Stored records:
--------------------
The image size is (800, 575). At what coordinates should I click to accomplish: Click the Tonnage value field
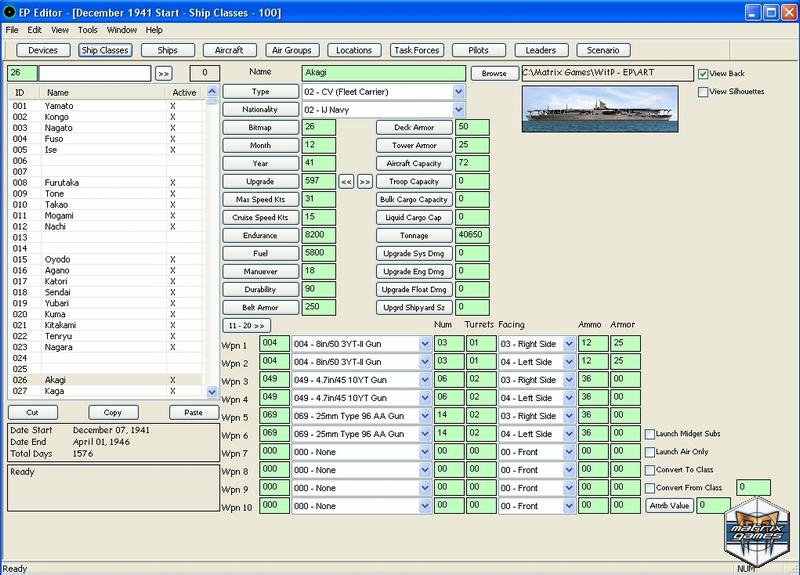(473, 236)
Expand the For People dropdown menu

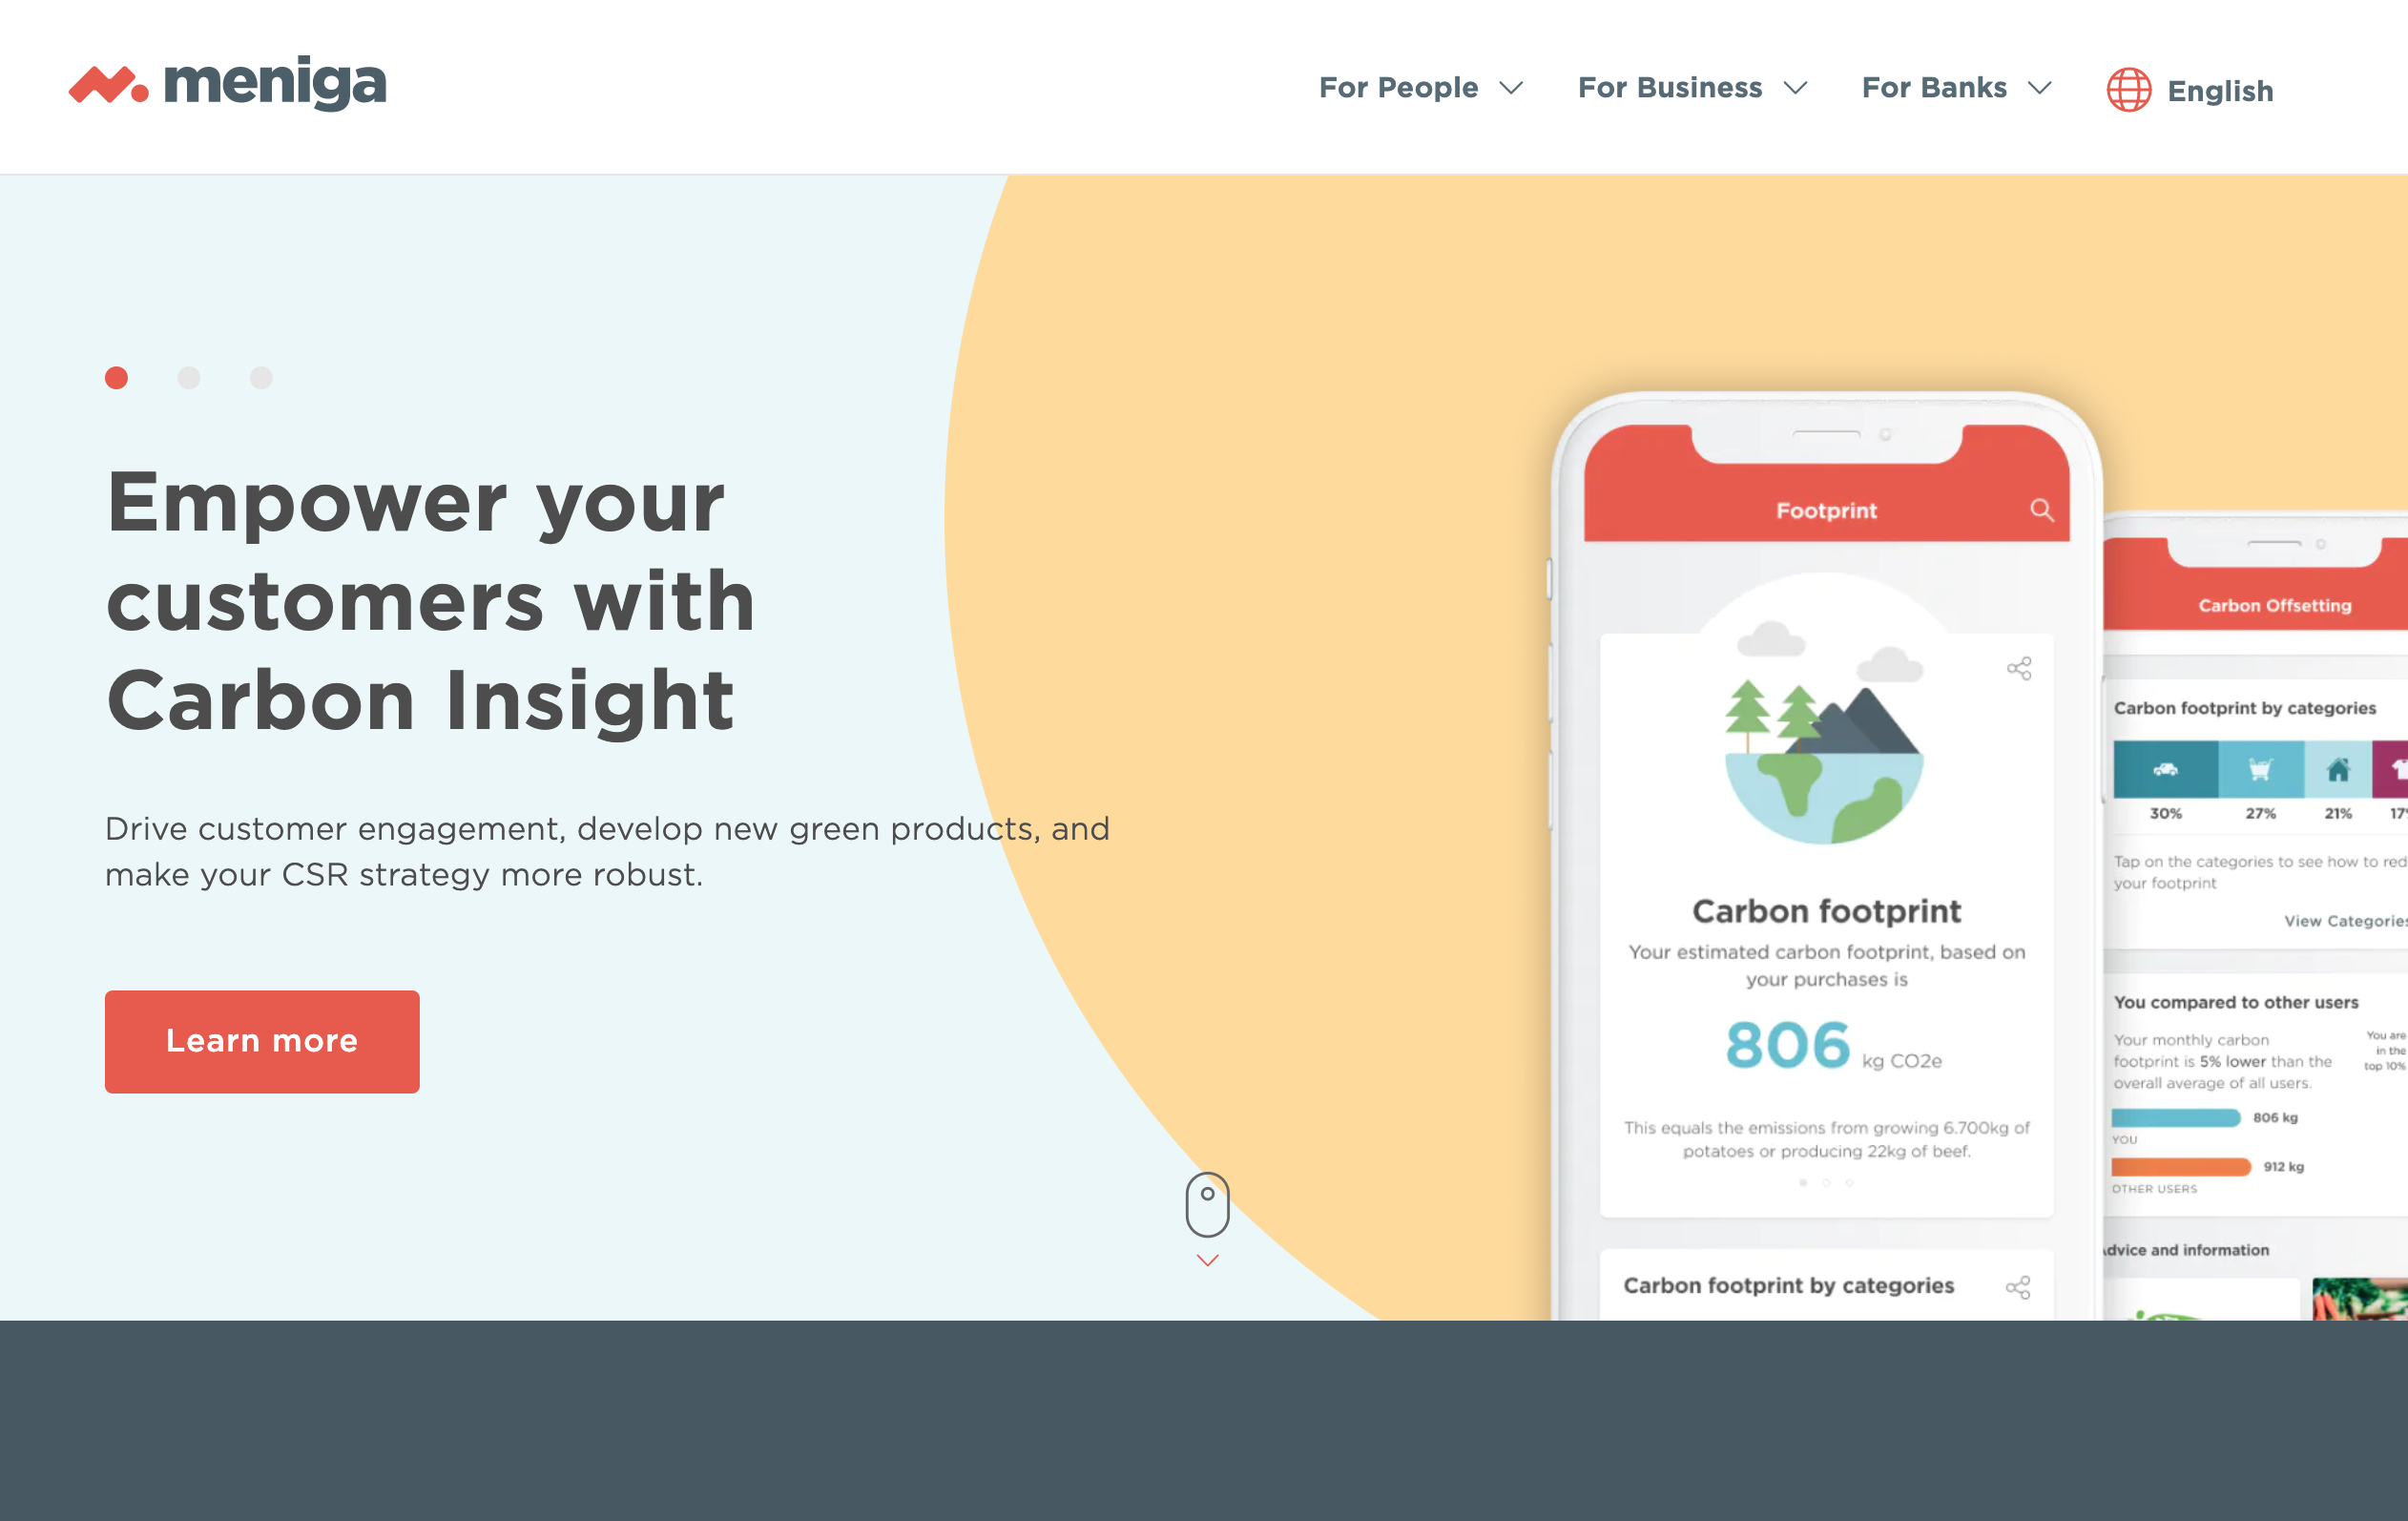tap(1413, 90)
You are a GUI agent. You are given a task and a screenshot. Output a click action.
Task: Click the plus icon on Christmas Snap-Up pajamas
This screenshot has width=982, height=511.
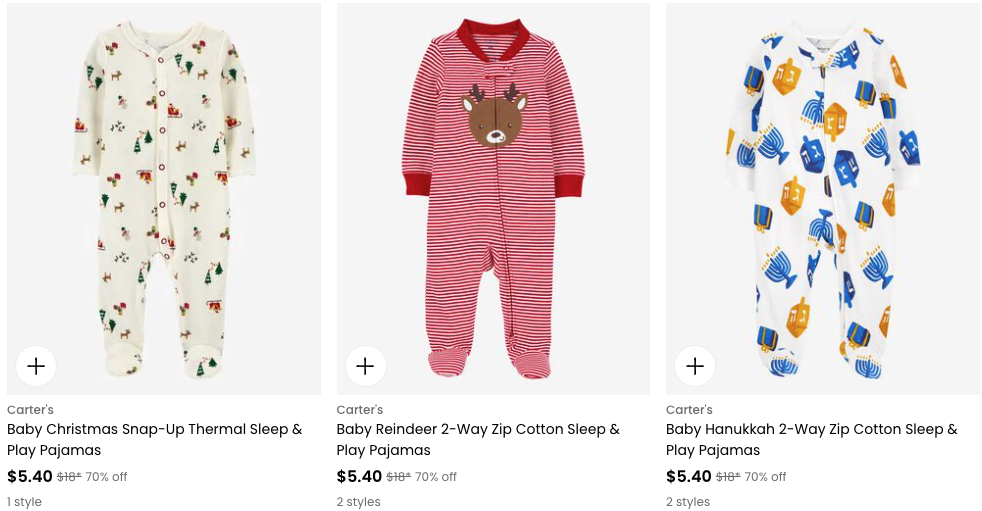click(36, 366)
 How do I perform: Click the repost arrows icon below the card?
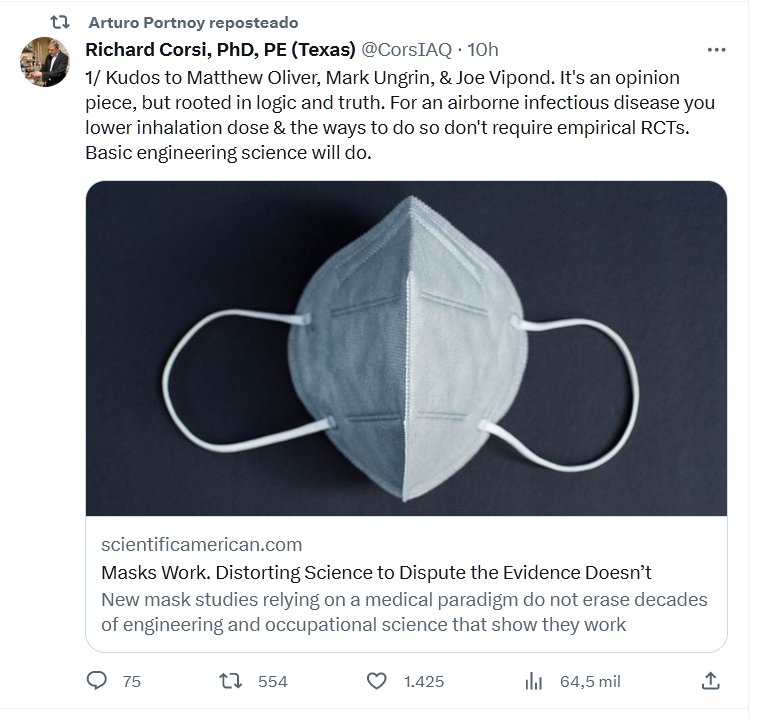click(x=231, y=681)
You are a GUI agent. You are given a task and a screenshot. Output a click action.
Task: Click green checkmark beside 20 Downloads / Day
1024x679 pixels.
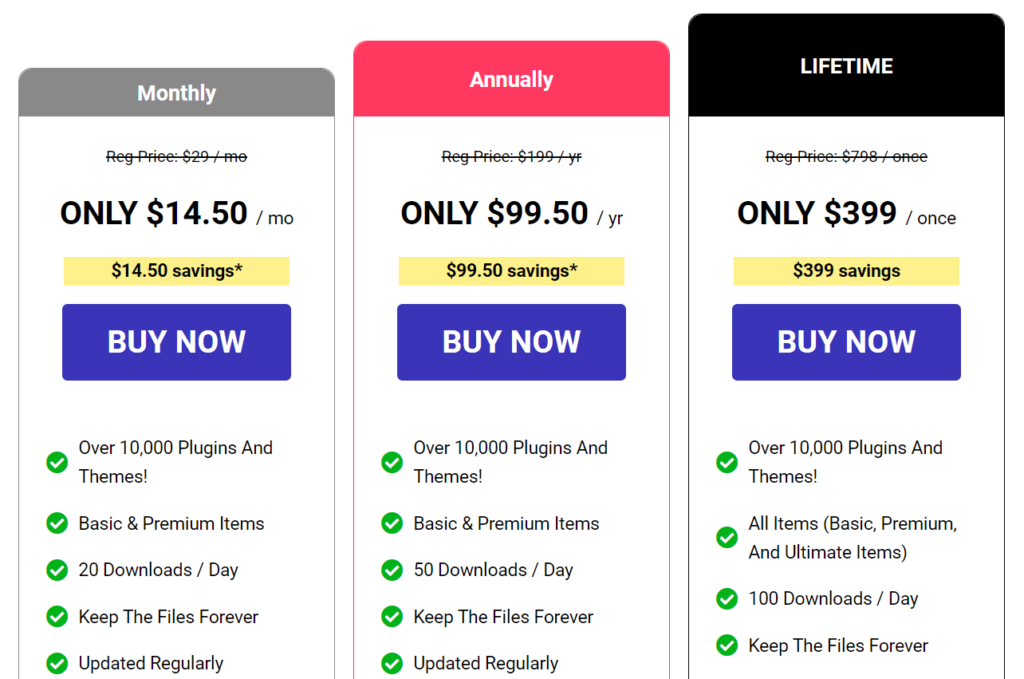pyautogui.click(x=57, y=570)
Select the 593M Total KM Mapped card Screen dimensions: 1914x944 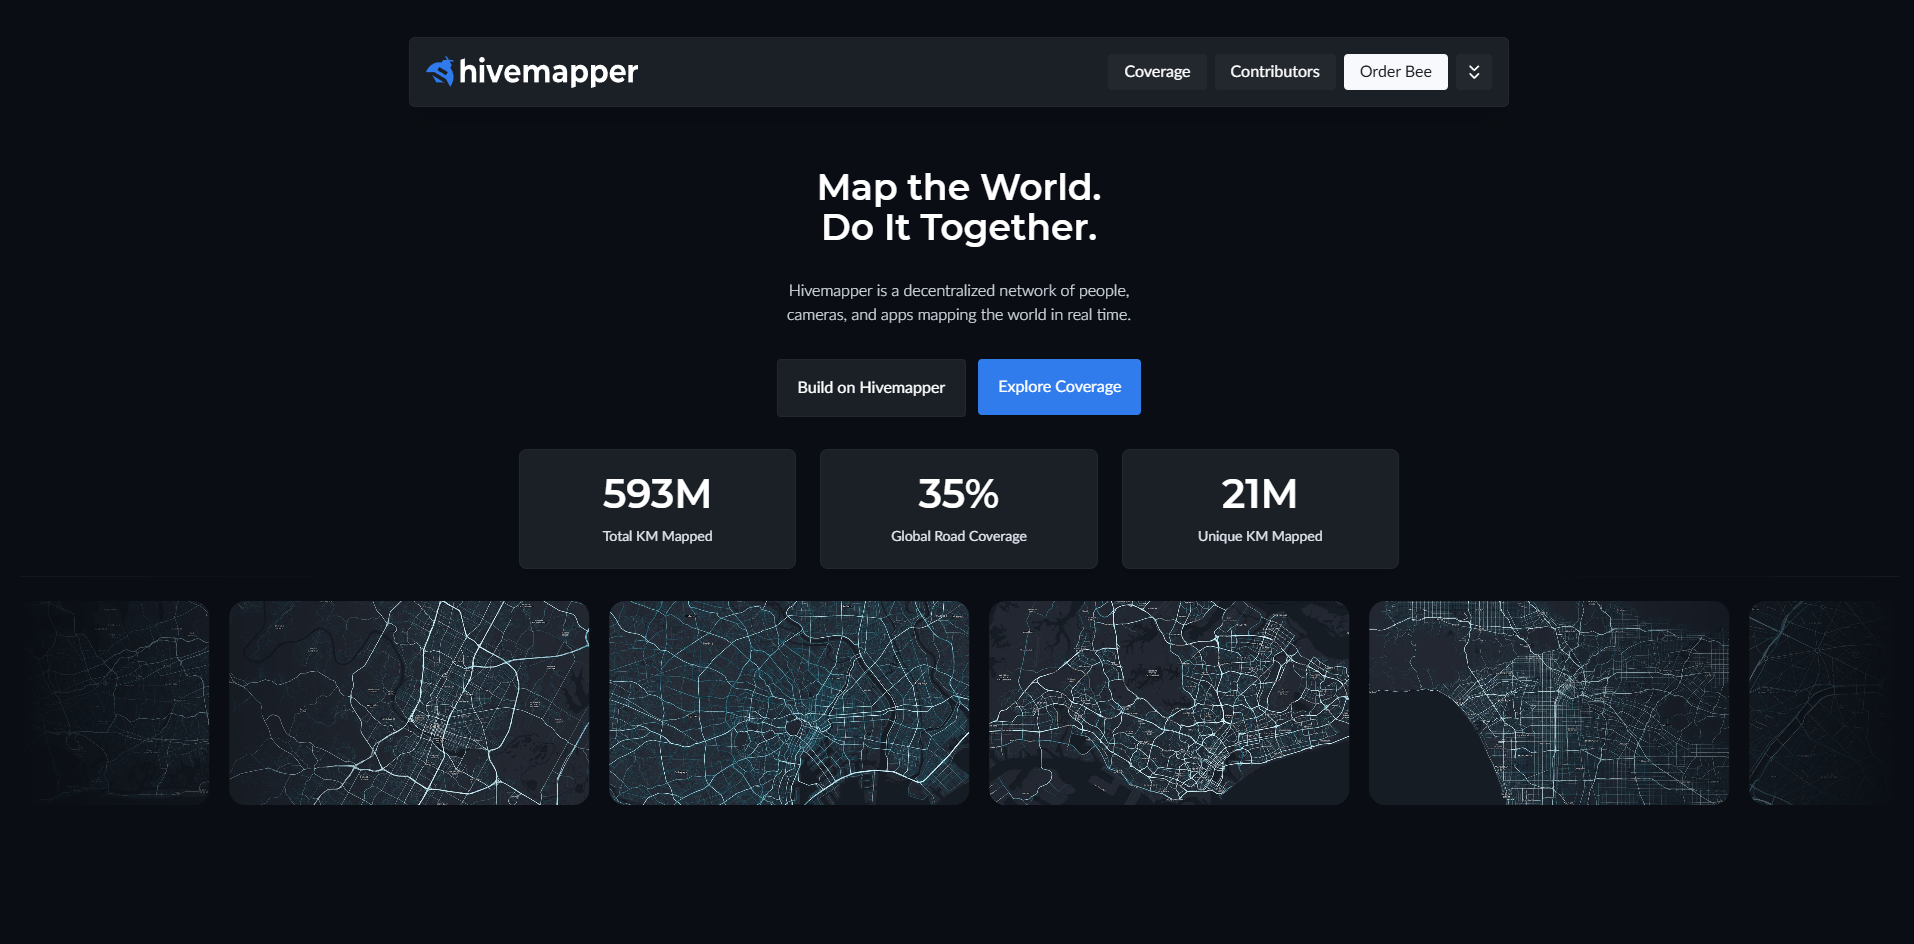(657, 509)
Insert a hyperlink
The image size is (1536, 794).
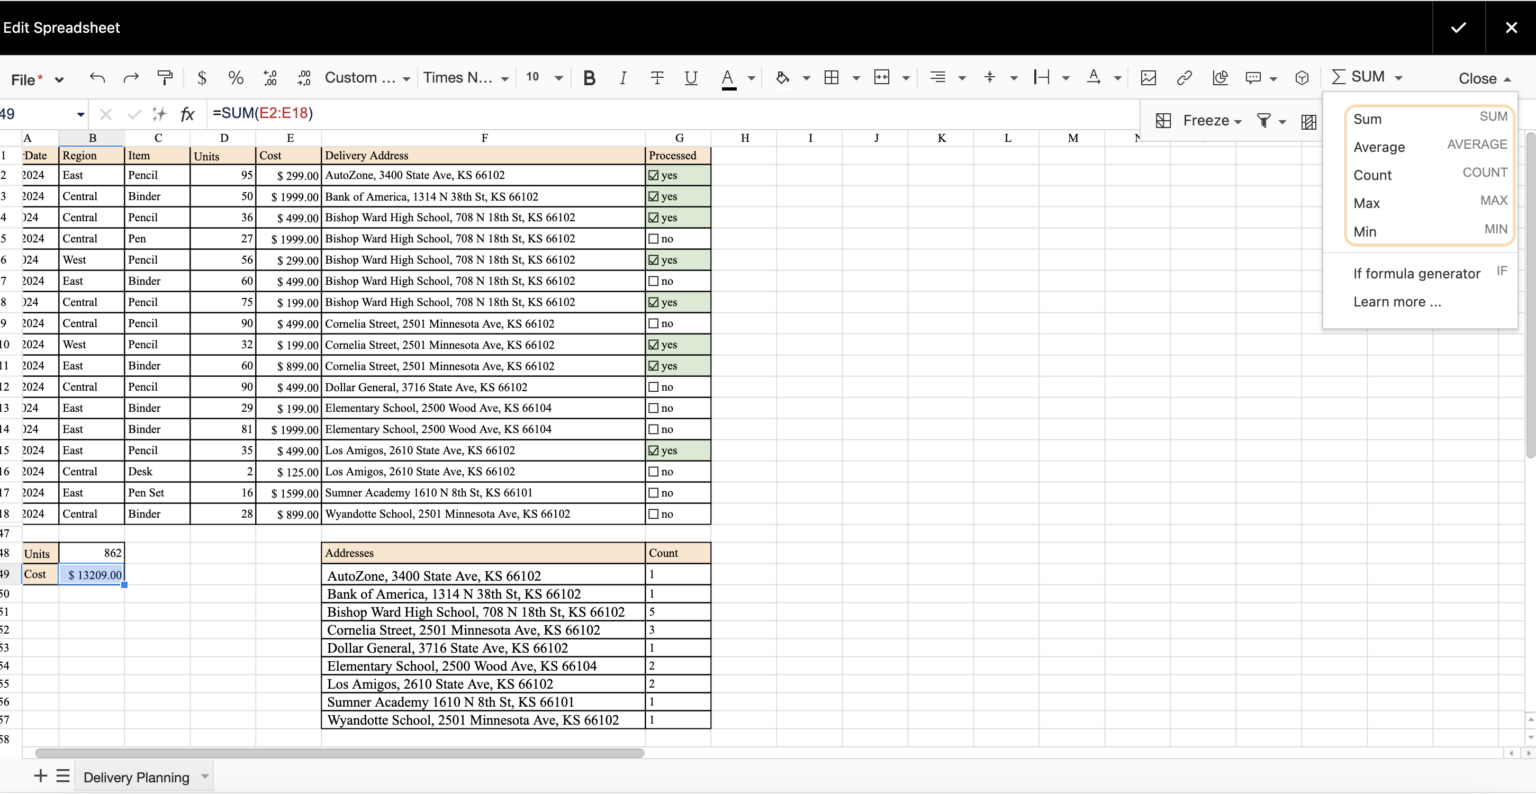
--------------------
▸ Task to complete
Up to and including the line with "Task: Click green", copy the data above from its first line. Skip pictures.

▸ Your solution
The image size is (800, 575). At what coordinates should I click to accomplish: Click the Tonnage value field
(473, 236)
Expand the For People dropdown menu

tap(1413, 90)
You are a GUI agent. You are given a task and a screenshot. Output a click action.
Task: Click the plus icon on Christmas Snap-Up pajamas
This screenshot has width=982, height=511.
click(36, 366)
 How do I perform: Click the repost arrows icon below the card?
click(x=231, y=681)
You are a GUI agent. You are given a task and a screenshot. Output a click action.
Task: Click green checkmark beside 20 Downloads / Day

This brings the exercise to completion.